Apache Flink: Stateful Stream Processing for Real-Time Analytics

What Apache Flink Is

Apache Flink is an open-source stream processing framework designed for stateful, fault-tolerant processing of unbounded (streaming) and bounded (batch) data at scale. Where Spark Streaming micro-batches data in small intervals, Flink processes truly one event at a time — giving sub-second end-to-end latency with strong consistency guarantees.
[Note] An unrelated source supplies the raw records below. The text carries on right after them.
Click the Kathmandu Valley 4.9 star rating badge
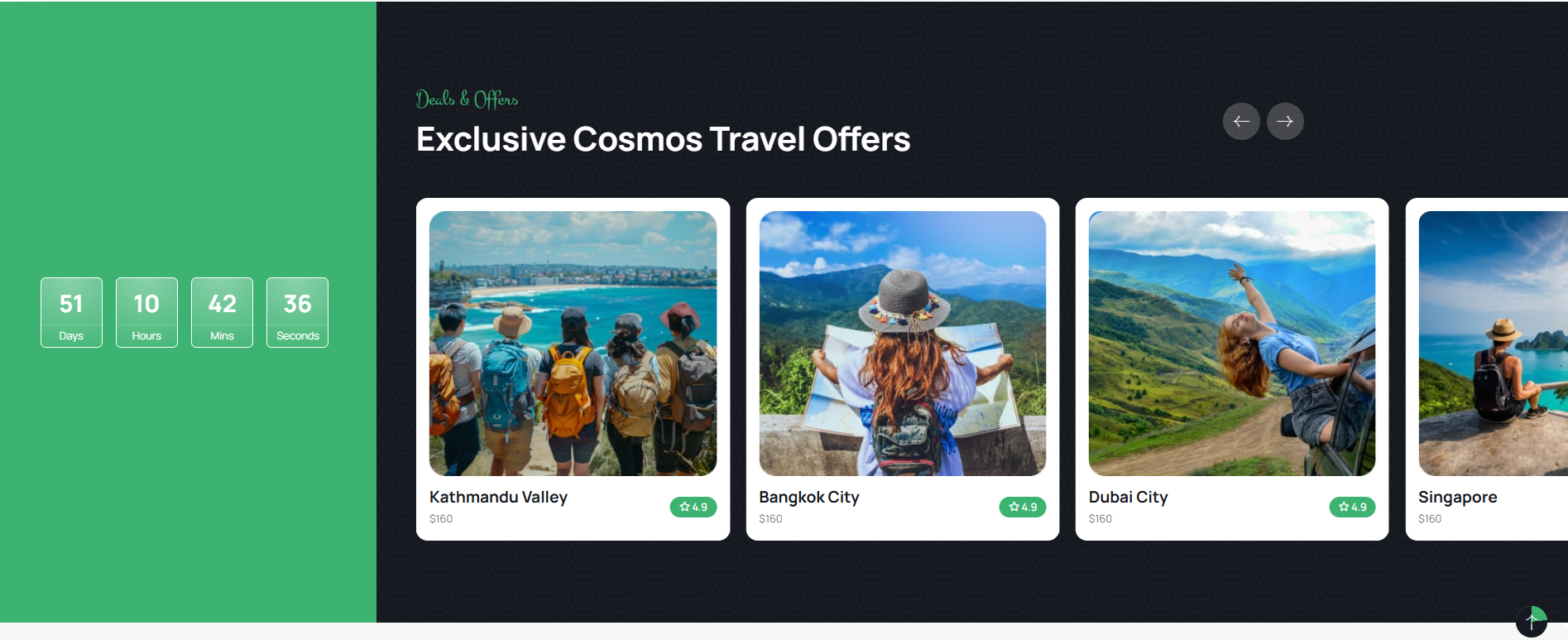 tap(693, 507)
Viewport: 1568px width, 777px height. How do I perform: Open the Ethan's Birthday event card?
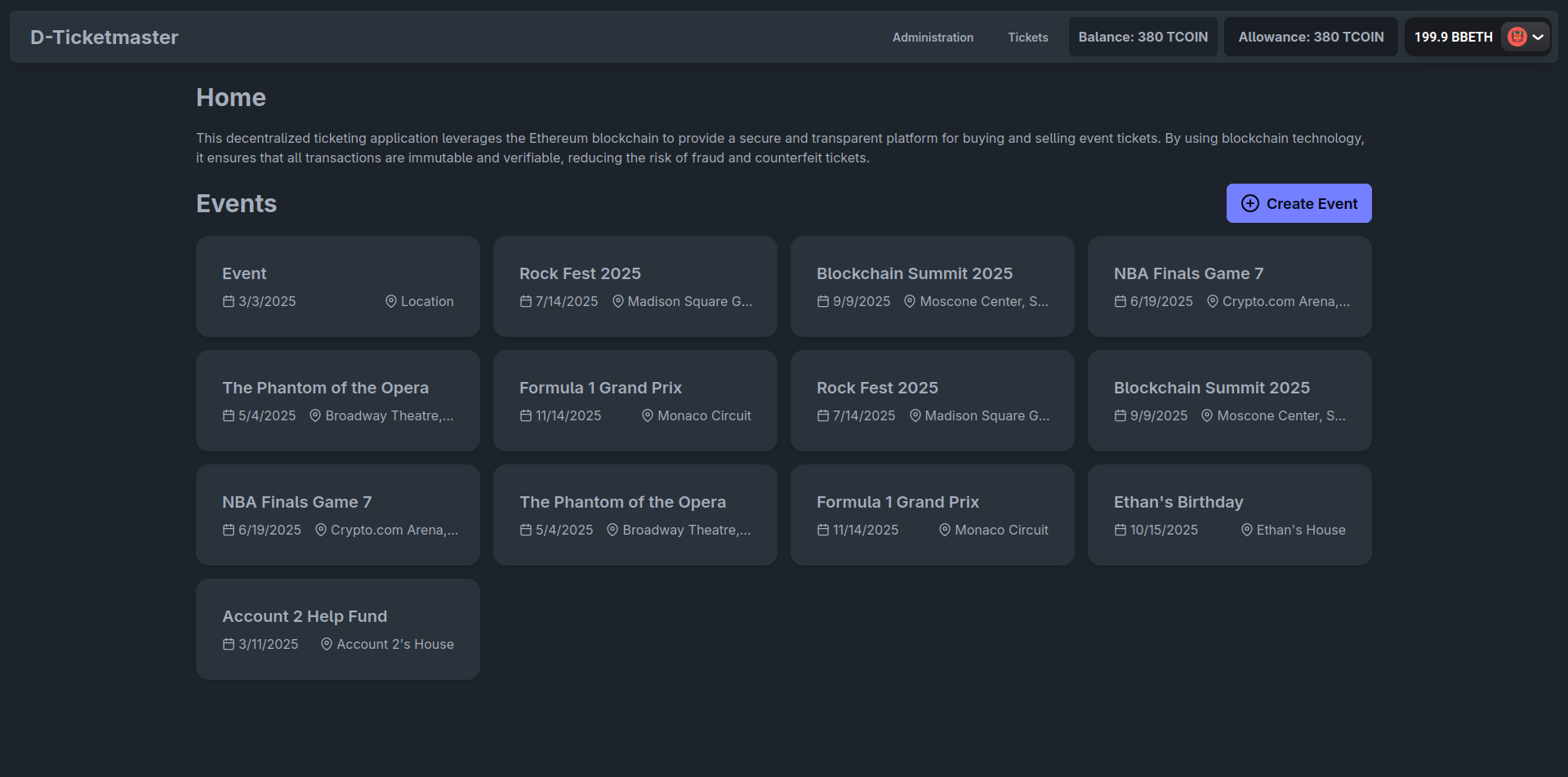pos(1229,514)
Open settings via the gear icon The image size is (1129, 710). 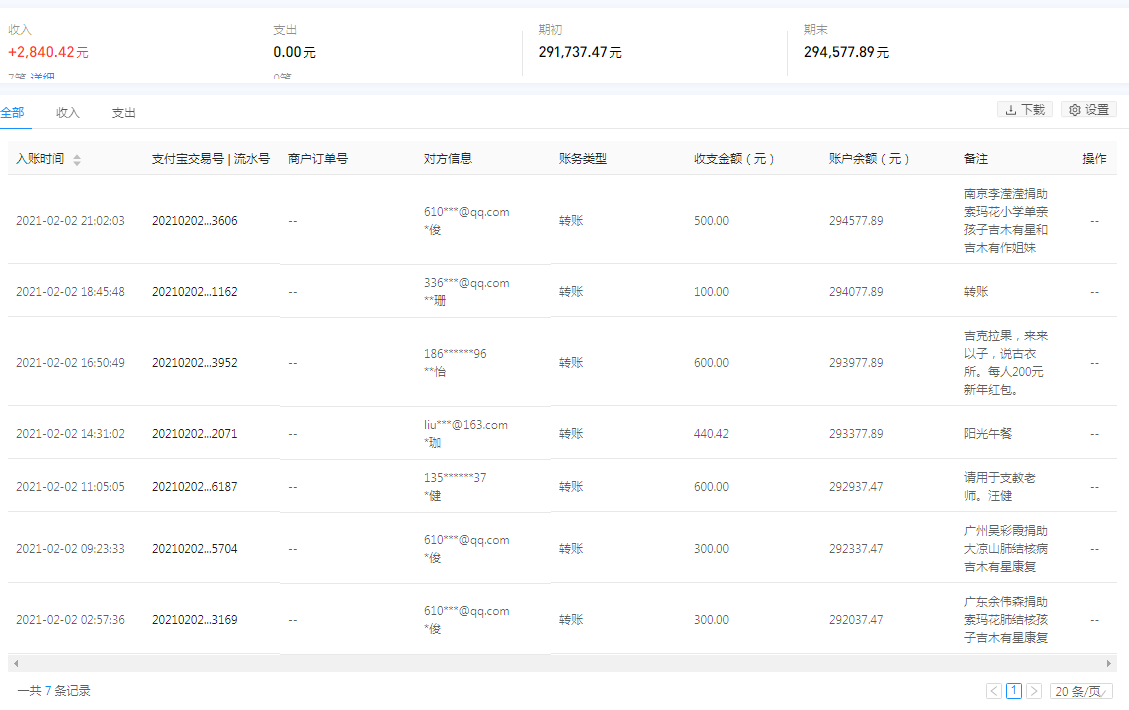pyautogui.click(x=1072, y=110)
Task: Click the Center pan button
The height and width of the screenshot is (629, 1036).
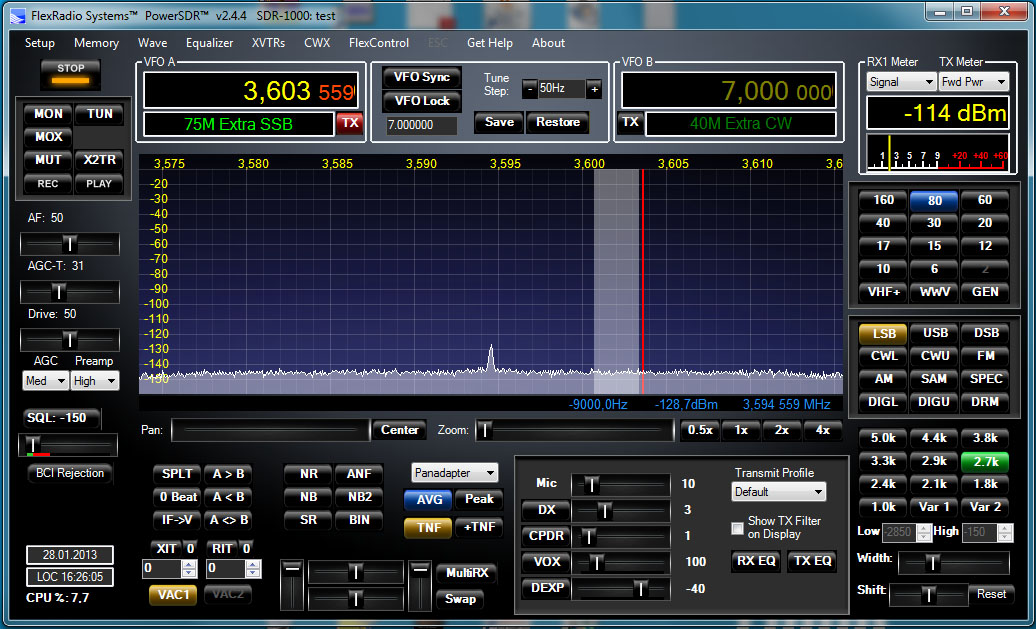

Flink's distinguishing capabilities: true event-time semantics, exactly-once state consistency via distributed snapshots, scalable managed state (persisted, versioned, queryable), and expressive windowing APIs for complex temporal aggregations.

Flink Execution Model

**TaskManagers and JobManager**: The JobManager coordinates execution — receives jobs, splits them into tasks, distributes tasks to TaskManagers, and coordinates checkpoints. TaskManagers are the worker processes running task slots. Each slot can run one parallel task. A TaskManager with 4 slots can run 4 parallel pipeline operators simultaneously.

**Parallelism**: Each operator in a Flink job runs with a configurable parallelism — the number of parallel instances. A source with parallelism 4 reads from 4 Kafka partitions simultaneously. Downstream operators can have different parallelism; Flink handles the data redistribution between operators.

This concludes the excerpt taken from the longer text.